Exercise objective: Continue the commentary on puzzle games below, starting after its last sentence, not the entries that come after it.

Passage given:
┏━━

Hexcells is great! What Toblix didn't say is that all of the main puzzles are hand-designed, generally with a design ethos which emphasizes this linchpin structure. The random levels in Hexcells Infinite's endgame feel so sloppy and inelegant in comparison, large swathes of redundant clues, so many possible ways forward at any one time that it feels less like a guided tour of the board and more like an uncontrolled fungal growth.
Pokemon Picross is a weird beast. Capping the amount you can spend on a kid-marketed F2P game is an important step towards shaking common exploitative practices, and the puzzles are still fun, but everything surrounding it still leaves me sour. The game follows the now-standard design of constant timers and energy and grind and upsell. One Gamefaqs poster calculated that to unlock all the puzzles and upgrades without buying soft currency would require over a year of playing the daily training levels.

┗━━

Extracted data:
┏━━

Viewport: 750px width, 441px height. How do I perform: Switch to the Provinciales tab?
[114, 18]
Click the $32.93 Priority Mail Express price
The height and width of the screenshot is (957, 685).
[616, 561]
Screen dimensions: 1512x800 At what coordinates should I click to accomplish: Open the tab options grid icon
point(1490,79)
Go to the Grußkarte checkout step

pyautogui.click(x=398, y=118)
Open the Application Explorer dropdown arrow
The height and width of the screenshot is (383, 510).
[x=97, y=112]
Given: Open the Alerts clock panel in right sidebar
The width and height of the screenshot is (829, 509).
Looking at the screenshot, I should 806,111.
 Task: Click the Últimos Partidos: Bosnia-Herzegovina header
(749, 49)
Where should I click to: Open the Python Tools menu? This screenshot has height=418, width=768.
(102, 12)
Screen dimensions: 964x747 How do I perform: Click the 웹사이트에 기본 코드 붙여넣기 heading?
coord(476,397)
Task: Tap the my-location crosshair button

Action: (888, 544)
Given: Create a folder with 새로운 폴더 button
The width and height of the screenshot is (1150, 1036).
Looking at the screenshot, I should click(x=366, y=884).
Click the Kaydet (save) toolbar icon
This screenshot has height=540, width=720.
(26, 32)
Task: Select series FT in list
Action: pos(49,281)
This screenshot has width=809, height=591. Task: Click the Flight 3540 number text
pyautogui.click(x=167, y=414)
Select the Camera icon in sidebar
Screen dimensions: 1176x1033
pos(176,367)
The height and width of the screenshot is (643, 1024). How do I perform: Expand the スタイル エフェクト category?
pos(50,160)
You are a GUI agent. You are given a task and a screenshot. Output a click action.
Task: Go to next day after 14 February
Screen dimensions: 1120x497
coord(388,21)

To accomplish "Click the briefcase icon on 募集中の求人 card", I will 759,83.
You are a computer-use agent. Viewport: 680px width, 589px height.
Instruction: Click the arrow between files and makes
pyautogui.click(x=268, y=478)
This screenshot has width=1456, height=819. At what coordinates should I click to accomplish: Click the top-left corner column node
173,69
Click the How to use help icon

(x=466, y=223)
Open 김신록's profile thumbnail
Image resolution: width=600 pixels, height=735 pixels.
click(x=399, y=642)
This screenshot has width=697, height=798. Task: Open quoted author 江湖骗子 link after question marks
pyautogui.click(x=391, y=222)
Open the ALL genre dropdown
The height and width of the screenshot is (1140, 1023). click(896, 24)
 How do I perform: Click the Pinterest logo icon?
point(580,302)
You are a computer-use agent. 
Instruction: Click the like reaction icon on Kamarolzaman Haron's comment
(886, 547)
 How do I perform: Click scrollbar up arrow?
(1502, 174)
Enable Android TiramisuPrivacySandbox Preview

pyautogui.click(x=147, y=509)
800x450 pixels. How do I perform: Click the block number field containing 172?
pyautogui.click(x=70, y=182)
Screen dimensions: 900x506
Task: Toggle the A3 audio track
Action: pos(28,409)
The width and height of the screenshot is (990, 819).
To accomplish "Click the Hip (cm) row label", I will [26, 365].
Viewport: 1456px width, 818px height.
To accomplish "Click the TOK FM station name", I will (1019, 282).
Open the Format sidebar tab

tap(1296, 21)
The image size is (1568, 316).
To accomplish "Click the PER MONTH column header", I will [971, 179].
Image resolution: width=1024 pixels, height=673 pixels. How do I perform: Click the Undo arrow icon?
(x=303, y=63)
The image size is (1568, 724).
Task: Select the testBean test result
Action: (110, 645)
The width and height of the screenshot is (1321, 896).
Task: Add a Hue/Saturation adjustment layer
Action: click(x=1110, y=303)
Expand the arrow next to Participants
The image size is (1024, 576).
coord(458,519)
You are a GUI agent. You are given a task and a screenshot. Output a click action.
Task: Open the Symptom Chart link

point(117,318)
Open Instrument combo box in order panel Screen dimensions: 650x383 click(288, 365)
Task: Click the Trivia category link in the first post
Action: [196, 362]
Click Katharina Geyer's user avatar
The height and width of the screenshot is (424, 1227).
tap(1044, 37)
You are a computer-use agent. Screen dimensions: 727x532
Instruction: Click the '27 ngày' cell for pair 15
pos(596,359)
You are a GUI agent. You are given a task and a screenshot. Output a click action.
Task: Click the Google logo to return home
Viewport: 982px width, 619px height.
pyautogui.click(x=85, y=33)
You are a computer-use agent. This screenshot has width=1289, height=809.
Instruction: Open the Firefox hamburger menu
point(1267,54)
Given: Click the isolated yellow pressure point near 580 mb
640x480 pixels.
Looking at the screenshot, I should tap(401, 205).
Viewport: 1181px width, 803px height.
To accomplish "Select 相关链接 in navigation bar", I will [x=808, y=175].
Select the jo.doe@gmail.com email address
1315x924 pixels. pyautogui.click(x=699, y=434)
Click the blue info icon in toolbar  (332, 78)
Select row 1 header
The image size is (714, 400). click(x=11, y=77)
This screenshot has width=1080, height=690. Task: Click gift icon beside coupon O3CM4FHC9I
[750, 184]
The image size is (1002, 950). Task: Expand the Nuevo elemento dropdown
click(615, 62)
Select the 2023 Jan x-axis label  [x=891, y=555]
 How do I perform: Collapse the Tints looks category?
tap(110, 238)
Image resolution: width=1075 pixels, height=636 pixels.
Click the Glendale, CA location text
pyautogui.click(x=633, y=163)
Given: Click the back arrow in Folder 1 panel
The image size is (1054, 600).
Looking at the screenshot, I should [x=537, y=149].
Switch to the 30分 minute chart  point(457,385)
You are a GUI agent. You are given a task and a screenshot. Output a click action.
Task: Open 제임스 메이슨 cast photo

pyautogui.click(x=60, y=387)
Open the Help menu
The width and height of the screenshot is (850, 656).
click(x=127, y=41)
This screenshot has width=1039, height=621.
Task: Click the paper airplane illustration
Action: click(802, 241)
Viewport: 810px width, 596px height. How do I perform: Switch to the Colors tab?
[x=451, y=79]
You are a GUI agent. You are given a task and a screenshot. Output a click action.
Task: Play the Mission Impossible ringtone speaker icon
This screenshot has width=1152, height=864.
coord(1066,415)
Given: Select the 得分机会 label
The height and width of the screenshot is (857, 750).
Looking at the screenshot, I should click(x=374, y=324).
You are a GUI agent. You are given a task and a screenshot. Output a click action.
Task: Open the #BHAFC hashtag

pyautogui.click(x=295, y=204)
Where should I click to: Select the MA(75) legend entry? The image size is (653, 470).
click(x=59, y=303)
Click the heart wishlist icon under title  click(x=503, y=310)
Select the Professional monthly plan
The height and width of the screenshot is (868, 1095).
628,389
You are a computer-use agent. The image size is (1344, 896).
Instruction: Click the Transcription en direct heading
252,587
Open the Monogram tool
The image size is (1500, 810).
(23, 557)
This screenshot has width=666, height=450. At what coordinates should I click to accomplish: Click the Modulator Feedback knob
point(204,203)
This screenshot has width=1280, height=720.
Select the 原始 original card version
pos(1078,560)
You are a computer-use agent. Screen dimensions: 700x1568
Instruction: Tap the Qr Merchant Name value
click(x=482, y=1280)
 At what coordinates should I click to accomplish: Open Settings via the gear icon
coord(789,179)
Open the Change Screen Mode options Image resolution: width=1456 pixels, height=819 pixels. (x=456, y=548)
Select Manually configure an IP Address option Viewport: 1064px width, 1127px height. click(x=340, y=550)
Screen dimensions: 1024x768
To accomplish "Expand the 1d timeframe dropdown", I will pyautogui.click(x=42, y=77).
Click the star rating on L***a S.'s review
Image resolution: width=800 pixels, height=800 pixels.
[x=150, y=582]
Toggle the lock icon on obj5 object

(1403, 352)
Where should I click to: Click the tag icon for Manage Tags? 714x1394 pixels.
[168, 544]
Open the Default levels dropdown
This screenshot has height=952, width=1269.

┗━━

Reply:
Early on I fell into what appears to be an intentionally designed trap of wasting soft currency on an upgrade during a time when it had no value to me. Finishing a puzzle gives you a Pokemon. Equipping a Pokemon while entering a puzzle lets you use that Pokemon's ability, generally a hint (which columns or rows can you make progress on) or a cheat (reveal random tiles, slow down the timer). One of the few ways to earn soft currency is by completing missions on puzzles, which involve solving that puzzle under a time limit, bringing in specific numbers or types of Pokemon, and using specific cheats, with a small bonus if you complete every mission in one go. One of the first 15x15 puzzles includes a mission asking you to equip 3 Pokemon. The maximum party size at the end of the tutorial is two, upgrading the party size costs soft currency, and until that point all of the missions were possible to complete. So I upgraded the party size. And only then did I learn that Pokemon can only be brought into puzzles when the width of the puzzle you used to catch it is at least as wide as the current puzzle. Convoluted garbage.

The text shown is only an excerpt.